<<<<

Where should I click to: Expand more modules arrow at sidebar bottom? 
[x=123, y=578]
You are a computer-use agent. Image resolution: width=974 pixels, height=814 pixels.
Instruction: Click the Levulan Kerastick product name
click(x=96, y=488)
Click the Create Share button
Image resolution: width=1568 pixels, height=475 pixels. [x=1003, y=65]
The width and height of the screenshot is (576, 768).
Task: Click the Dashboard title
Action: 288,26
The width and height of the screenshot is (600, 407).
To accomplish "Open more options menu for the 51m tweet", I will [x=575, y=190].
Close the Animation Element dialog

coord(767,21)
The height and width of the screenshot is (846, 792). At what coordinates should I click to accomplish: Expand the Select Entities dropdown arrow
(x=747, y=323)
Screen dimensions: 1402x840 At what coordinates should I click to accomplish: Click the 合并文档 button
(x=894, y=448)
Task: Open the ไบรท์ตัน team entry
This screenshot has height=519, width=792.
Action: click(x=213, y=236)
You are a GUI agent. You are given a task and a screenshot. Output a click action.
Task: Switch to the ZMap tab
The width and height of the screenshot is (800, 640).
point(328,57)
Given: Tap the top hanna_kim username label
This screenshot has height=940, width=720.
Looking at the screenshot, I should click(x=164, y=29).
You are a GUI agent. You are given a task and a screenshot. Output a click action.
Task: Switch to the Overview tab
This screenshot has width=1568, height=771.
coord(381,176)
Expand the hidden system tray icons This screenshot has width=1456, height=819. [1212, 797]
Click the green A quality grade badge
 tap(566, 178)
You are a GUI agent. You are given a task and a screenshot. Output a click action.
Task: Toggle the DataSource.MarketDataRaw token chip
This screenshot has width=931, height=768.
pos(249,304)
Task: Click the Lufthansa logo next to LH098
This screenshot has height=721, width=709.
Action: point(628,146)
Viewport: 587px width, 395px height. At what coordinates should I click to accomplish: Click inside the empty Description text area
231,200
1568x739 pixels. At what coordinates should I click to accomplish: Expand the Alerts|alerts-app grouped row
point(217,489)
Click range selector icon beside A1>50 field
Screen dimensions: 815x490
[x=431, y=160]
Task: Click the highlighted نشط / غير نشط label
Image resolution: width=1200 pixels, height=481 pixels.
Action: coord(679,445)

>>>>

Your instructions: Provide the number of lines in the entries that include "Open", and no other text.

Expected answer: 2